We have $400 billion spent annually on advertising and marketing in the US, which can power the rebuilding of American journalism.

We have the US post office, which Amazon and Netflix prove is much more than a content and physical delivery system. It is a massively leverageable network creator, one capable of creating a world-changing journalistic network in America.

We have the best journalists and newsrooms in the world. And we have a massive crisis of trust in media and journalism. What we have not heard is how to arrange these things in such a way that saves American journalism. Until now.

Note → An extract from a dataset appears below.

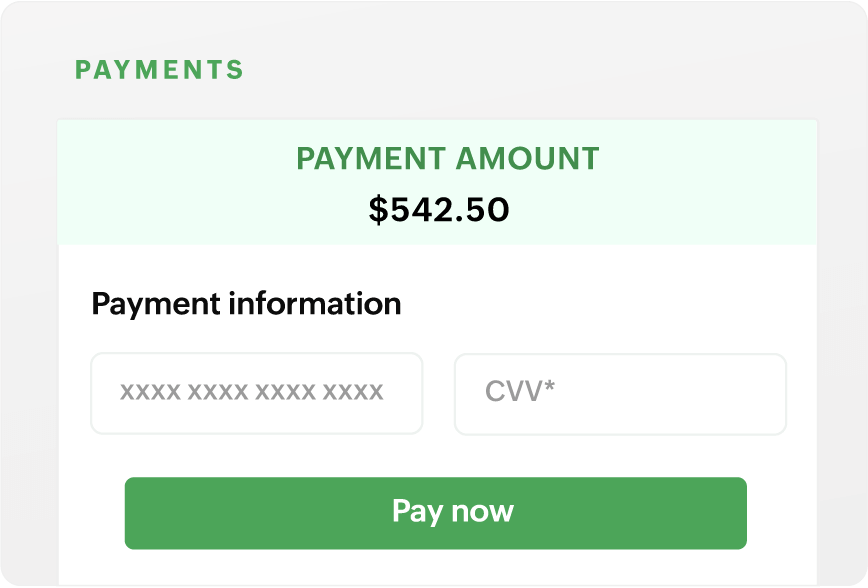Click below Payment information on the card input

coord(257,393)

By “saving journalism” I mean a system-wide reversal of the trend in which quality is sacrificed for financial sustainability. I mean a journalism that exerts pressure on people, corporations and institutions to be honest and act according to the law or face steep political and economic consequences from an informed public. I mean the introduction of one or more for-profit journalism enterprises doing journalism in a way that exerts system-wide pressure on media companies to maintain higher standards of journalism or lose audiences and advertisers.

It’s this vision of the effect of a journalism working again that radically improves the level at which Americans are informed that has driven my colleague and I for the last seventeen years.

Over that time she and I have slowly improved a simple, local media model that profitably connects and informs communities and cities in Southern California. Today, the print extension of our model, The Reader, reaches 390,000 Californians by mail. Our experience in communities and research of the local media market reveal a massive opportunity to save journalism in America.

At The Reader, we hope to reverse the decline of American democracy from four decades of media consolidation and its destructive impact on American journalism. We hope to regain the public’s trust, put to work thousands of talented, full-time journalists across the nation and create thousands of robust, independent, local news organizations.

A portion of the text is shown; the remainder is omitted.